Trump picks Dan Coats for intelligence director

0
177
U.S. Republican presidential nominee Donald Trump appears at a campaign roundtable event in Manchester, New Hampshire, U.S., October 28, 2016. REUTERS/Carlo Allegri/File Photo

President-elect Donald Trump on Saturday formally announced former Indiana Senator Dan Coats as his pick for US director of national intelligence.

A mild-mannered former ambassador to Germany who also served on the Senate Intelligence Committee, Coats was widely tipped for the job coordinating 16 intelligence and security agencies — a position Trump may slim down.

“Dan has clearly demonstrated the deep subject matter expertise and sound judgment required to lead our intelligence community,” Trump said in a statement.

“If confirmed as Director of National Intelligence, he will provide unwavering leadership that the entire intelligence community can respect, and will spearhead my administration’s ceaseless vigilance against those who seek to do us harm.”

The announcement comes a day after the Republican president-elect met the country’s leading intelligence agency chiefs — including the current director of national intelligence, James Clapper, and CIA chief John Brennan — who told him that Russian President Vladimir Putin directed a vast cyberattack against mainly Democratic organizations aimed at helping install Trump in the White House.

Trump accuses Democrats

Although Trump accepted the possibility that Moscow was involved in hacking US targets including the Democratic National Committee, the president-elect held fast to his rejection of the intelligence community’s conclusion that Russia interfered in the election after telling the New York Times before the meeting that the accusations are part of a “political witch-hunt” against him.

He took to Twitter on Saturday to blame Democrats for the hacking, accusing the Democratic National Committee of “gross negligence.”

“Only reason the hacking of the poorly defended DNC is discussed is that the loss by the Dems was so big that they are totally embarrassed!”

He repeated his view that the intelligence findings show “absolutely no evidence” any hacking affected the election results. “Voting machines not touched!”

Trump also promised again to improve relations with Russia. “Only ‘stupid’ people, or fools, would think that it is bad!” he wrote.

But the selection of Coats, 73, may go some way toward reassuring those critical of Trump’s praise for Putin and stated desire to improve relations with Moscow.

Blacklisted by Moscow

Coats — who served as a Republican senator from Indiana from 1989 to 1999, and then from 2011 to the end of his term on Tuesday — was one of six US legislators and three White House aides blacklisted by Moscow in 2014 in reprisal for US sanctions placed on the country for its seizure of the Crimean Peninsula from Ukraine.

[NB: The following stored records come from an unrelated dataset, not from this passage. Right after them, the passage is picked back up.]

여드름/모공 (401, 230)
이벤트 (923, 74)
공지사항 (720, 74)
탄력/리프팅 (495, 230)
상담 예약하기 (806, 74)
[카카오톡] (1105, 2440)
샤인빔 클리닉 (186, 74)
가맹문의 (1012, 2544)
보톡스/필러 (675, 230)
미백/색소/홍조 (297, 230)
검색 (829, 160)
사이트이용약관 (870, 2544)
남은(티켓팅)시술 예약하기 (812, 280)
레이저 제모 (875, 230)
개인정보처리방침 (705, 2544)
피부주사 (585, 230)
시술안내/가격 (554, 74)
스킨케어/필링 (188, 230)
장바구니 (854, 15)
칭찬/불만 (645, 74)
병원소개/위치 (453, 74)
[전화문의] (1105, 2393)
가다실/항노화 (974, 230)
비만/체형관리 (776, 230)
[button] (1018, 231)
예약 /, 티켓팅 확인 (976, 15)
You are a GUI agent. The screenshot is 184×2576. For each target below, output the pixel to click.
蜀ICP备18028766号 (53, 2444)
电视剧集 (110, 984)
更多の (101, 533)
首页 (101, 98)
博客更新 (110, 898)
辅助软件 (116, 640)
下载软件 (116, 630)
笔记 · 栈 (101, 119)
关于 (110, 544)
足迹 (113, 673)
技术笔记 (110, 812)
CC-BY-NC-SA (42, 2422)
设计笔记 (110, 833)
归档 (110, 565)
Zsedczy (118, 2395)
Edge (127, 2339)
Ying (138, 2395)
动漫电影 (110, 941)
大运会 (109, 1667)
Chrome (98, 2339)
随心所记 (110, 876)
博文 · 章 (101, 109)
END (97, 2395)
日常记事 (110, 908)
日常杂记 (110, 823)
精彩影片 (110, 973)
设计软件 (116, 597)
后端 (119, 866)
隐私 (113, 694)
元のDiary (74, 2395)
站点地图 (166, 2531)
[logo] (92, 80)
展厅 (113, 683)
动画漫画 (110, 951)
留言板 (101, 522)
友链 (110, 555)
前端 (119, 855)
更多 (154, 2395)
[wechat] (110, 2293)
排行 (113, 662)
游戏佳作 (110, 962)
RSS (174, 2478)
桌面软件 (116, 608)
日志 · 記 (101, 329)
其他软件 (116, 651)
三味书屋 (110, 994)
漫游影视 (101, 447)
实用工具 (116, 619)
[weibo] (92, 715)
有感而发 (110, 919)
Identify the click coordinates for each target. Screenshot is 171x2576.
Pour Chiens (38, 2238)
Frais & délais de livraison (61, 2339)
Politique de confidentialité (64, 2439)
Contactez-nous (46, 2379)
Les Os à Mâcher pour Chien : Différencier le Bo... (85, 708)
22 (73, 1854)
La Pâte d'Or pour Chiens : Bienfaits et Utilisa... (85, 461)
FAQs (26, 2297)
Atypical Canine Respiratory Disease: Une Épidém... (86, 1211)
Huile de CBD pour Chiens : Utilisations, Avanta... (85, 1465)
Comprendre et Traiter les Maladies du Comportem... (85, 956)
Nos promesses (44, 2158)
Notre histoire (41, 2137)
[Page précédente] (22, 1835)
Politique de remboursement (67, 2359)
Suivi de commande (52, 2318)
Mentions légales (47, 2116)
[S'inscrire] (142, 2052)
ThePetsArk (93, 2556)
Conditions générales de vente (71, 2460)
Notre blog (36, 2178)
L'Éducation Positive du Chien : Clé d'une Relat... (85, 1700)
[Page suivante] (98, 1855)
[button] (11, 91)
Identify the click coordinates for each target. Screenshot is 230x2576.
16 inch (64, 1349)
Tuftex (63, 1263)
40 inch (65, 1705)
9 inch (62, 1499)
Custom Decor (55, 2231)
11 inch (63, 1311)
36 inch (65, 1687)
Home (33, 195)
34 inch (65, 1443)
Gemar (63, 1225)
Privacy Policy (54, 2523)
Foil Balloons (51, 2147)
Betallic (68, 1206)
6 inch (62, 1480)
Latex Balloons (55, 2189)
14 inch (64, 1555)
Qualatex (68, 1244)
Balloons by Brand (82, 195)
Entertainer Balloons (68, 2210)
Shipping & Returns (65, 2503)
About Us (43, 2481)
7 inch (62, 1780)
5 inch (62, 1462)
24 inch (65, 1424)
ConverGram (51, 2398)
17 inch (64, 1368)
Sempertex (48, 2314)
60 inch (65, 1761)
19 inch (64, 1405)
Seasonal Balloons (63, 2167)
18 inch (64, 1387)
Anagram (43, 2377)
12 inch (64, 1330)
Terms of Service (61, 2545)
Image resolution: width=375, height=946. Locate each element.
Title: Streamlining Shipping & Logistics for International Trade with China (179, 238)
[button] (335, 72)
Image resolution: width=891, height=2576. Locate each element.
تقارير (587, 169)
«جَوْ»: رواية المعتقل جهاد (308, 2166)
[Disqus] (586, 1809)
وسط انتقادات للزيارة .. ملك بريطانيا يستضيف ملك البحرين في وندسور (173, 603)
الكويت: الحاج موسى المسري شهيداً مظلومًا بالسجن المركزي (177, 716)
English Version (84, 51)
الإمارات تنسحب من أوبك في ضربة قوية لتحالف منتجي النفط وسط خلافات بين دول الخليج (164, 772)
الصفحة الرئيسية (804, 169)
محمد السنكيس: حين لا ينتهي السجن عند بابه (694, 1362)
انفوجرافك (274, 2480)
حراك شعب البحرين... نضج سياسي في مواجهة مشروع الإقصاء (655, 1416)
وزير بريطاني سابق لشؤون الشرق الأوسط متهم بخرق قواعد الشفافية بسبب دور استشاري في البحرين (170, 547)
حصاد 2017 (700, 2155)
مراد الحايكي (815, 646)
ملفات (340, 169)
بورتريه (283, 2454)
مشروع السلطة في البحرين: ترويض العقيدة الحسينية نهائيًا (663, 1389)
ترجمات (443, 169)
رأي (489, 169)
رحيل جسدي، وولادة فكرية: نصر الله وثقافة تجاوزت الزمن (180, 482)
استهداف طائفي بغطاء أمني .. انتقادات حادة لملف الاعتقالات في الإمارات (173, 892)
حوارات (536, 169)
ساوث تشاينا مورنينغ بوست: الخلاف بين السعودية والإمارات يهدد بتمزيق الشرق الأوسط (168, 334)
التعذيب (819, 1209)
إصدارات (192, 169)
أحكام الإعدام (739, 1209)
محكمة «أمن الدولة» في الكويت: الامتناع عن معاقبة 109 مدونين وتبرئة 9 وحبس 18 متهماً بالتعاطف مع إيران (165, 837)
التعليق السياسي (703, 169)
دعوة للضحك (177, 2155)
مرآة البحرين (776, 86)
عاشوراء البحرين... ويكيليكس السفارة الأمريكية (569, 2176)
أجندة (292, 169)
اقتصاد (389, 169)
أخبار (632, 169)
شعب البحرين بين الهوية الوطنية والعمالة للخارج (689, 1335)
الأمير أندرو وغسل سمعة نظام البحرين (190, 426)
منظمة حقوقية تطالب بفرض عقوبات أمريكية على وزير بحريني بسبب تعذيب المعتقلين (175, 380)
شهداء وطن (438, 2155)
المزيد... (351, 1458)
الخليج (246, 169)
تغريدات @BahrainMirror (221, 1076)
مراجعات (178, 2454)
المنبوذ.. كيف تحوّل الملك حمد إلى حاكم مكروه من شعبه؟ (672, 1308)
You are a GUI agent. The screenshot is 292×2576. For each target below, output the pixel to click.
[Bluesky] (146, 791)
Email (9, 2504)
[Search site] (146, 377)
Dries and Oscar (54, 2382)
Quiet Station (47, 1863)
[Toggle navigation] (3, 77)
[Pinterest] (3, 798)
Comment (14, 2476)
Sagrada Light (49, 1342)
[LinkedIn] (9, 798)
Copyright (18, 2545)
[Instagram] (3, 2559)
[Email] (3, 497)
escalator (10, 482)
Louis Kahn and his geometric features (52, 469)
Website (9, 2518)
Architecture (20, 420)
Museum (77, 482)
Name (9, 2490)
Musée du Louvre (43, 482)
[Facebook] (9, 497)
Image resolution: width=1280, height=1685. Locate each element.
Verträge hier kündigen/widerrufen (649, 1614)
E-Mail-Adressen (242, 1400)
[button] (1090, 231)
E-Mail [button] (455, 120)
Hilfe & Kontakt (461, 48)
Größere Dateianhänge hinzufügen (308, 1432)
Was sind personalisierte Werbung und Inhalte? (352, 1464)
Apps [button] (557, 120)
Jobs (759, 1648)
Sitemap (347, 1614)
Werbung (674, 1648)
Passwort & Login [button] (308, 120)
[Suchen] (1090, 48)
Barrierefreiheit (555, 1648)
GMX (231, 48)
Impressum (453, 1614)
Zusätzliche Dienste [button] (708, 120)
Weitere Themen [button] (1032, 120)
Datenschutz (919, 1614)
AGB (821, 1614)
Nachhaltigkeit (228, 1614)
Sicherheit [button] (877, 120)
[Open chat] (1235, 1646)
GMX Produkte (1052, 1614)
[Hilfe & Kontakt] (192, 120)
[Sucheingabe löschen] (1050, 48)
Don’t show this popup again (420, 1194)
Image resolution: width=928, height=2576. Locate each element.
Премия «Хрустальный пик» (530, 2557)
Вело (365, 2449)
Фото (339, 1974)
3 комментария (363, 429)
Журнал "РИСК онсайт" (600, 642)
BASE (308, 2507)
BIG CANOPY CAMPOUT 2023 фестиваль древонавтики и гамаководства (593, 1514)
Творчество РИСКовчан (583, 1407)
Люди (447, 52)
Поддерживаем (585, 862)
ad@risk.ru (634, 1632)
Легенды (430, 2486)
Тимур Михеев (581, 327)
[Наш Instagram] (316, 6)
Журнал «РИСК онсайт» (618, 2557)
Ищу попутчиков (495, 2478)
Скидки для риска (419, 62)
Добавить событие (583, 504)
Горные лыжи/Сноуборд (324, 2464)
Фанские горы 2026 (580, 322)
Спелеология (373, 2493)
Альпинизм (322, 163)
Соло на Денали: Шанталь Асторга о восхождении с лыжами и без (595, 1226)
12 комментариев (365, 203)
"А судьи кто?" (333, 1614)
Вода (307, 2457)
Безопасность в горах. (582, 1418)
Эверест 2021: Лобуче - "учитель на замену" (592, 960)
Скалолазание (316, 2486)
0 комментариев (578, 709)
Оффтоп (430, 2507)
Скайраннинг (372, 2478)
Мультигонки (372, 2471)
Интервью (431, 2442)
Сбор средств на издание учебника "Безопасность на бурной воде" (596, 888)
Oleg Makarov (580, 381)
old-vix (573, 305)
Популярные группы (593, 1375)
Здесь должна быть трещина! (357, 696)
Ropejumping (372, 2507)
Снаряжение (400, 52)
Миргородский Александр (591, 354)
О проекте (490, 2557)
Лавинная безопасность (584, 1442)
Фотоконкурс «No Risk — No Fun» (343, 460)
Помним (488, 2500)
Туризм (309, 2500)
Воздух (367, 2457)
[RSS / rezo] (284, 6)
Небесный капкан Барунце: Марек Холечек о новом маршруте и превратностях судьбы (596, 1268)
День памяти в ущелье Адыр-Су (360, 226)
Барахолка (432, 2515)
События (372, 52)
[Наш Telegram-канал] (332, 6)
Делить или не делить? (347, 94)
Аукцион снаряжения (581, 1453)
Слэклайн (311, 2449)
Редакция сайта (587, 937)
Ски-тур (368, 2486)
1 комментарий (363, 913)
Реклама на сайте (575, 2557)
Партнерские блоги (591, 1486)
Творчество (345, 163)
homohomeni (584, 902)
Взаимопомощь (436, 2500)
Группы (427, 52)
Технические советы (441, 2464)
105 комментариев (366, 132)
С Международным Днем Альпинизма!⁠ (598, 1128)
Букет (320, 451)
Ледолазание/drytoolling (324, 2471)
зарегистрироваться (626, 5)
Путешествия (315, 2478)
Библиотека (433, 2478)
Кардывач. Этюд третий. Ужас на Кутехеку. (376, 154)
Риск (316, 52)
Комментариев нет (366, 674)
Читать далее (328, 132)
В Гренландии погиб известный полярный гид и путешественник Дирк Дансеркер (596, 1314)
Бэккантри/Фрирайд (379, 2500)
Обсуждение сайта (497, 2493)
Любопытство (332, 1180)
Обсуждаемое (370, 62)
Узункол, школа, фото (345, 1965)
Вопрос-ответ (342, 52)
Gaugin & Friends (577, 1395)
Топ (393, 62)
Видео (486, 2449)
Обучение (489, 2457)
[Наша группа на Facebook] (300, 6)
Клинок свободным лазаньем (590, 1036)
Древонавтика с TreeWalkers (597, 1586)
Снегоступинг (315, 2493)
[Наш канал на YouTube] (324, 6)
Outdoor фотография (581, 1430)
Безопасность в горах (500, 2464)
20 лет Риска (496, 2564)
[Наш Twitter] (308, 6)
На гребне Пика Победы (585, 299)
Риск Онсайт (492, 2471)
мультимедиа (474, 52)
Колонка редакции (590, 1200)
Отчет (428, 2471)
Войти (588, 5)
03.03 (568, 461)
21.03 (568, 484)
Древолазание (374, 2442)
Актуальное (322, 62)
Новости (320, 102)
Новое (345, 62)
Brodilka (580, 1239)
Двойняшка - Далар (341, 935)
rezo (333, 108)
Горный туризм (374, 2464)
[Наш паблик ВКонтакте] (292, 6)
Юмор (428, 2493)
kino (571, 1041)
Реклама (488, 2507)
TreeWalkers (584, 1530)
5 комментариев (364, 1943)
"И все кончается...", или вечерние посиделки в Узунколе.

The former senator, who had advocated tough sanctions against Moscow, has called the ban an honor.

He was US ambassador to Germany from 2001 to 2005 under the George W. Bush administration, and served on the Senate Select Committee on Intelligence as well as economy-related committees during the past six years.

He welcomed his nomination on Saturday.

“There is no higher priority than keeping America safe, and I will utilize every tool at my disposal to make that happen,” he said in a statement.

His nomination will have to pass Senate confirmation.

Created after the September 11, 2001 attacks, the DNI oversees coordination between disparate agencies including the Department of Homeland Security, the Central Intelligence Agency, the Federal Bureau of Investigation, the National Security Agency and others, acting as the president’s principal adviser on their work.

US media reported earlier this week that Trump’s transition team is working on a plan to scale down the Office of the Director of National Intelligence.

However, the incoming White House press secretary, Sean Spicer, has called the reports “false.”